# [Exercise description]
The data below holds a line containing "Given: Open the Metrology card kebab menu" and a line containing "Task: Open the TV SHOW menu item"; please quote exactly those two lines and every line between them, and nothing else.

***** Exercise input *****

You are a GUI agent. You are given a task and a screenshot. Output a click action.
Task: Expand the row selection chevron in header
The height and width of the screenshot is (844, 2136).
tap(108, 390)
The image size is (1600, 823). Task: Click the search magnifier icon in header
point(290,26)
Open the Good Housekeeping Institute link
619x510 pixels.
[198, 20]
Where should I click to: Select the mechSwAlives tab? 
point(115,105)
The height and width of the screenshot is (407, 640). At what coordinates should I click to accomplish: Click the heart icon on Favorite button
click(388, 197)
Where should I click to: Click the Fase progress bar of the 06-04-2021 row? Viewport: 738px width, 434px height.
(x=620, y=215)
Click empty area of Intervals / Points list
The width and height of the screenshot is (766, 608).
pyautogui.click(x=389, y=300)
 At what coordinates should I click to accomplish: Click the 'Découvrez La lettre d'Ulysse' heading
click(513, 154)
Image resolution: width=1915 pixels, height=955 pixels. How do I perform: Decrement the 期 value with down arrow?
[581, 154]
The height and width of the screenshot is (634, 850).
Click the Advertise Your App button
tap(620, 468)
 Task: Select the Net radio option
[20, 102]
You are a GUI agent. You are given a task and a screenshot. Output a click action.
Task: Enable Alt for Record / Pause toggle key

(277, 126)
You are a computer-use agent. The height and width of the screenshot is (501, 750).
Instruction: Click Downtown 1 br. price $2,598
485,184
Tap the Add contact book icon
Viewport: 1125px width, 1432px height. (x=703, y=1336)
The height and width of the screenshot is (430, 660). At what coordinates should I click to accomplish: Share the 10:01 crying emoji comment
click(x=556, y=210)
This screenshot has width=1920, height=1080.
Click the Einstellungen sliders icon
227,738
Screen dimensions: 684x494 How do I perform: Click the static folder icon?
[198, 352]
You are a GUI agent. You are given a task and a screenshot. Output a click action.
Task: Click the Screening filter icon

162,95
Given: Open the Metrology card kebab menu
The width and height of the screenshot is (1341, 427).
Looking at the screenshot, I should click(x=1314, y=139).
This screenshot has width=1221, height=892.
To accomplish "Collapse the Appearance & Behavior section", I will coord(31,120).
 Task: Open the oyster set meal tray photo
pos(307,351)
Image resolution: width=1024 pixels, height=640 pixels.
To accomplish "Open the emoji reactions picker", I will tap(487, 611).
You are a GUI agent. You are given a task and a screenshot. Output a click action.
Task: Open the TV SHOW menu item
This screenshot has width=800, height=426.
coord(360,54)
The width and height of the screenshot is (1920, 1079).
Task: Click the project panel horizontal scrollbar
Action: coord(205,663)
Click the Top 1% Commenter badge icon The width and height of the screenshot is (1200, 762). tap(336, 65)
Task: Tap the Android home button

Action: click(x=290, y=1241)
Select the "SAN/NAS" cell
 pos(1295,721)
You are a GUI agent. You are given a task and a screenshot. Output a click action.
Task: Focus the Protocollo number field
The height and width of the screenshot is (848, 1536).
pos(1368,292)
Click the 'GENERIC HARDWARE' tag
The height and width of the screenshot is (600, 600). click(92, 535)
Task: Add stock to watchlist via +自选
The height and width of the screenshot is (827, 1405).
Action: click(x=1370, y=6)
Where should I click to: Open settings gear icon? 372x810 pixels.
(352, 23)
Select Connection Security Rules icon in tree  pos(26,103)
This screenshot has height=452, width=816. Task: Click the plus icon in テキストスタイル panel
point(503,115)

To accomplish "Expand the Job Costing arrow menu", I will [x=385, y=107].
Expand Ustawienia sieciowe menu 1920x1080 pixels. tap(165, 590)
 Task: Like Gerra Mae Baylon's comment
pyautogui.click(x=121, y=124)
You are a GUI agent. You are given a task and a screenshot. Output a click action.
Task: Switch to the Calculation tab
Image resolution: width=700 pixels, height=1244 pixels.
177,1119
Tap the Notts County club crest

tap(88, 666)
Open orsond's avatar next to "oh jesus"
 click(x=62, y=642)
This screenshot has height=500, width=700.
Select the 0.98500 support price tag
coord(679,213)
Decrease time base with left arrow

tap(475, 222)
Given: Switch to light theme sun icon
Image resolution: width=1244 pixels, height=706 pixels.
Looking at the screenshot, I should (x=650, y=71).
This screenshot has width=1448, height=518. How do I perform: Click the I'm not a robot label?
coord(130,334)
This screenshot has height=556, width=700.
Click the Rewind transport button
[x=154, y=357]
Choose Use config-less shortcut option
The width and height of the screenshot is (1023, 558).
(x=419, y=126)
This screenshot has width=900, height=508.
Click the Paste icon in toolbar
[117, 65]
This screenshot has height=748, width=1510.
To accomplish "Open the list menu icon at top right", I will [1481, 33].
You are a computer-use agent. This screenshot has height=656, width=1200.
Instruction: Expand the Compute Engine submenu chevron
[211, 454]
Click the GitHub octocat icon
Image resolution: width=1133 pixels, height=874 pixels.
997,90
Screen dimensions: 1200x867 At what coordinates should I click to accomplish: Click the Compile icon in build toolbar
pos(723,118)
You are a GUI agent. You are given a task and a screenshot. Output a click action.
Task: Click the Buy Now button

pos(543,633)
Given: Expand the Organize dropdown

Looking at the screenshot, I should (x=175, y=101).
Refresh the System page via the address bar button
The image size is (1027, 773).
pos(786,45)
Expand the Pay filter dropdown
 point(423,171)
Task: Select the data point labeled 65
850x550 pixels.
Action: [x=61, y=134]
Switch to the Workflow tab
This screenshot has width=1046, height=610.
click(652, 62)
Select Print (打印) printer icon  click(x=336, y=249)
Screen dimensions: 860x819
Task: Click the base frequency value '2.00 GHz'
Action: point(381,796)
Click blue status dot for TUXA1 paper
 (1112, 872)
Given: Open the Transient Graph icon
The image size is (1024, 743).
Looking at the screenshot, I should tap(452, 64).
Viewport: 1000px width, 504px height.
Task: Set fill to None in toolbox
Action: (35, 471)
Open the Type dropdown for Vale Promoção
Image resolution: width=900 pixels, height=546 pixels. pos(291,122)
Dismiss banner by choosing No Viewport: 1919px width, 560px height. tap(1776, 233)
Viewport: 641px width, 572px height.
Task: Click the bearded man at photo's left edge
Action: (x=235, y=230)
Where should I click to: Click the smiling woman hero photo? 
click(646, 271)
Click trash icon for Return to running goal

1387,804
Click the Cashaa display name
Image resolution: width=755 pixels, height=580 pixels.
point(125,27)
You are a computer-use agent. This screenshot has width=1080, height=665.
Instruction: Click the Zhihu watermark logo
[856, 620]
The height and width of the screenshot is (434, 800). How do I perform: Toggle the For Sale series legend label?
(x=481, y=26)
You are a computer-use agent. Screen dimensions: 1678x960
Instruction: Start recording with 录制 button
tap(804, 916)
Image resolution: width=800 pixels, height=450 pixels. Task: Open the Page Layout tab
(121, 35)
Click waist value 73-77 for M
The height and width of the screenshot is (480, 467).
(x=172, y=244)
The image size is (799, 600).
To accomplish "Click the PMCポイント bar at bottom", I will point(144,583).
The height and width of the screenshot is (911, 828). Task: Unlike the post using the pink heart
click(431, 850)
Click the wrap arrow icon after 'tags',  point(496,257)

*****

# [Answer section]
Given: Open the Metrology card kebab menu
The width and height of the screenshot is (1341, 427).
Looking at the screenshot, I should click(x=1314, y=139).
This screenshot has width=1221, height=892.
To accomplish "Collapse the Appearance & Behavior section", I will coord(31,120).
 Task: Open the oyster set meal tray photo
pos(307,351)
Image resolution: width=1024 pixels, height=640 pixels.
To accomplish "Open the emoji reactions picker", I will tap(487, 611).
You are a GUI agent. You are given a task and a screenshot. Output a click action.
Task: Open the TV SHOW menu item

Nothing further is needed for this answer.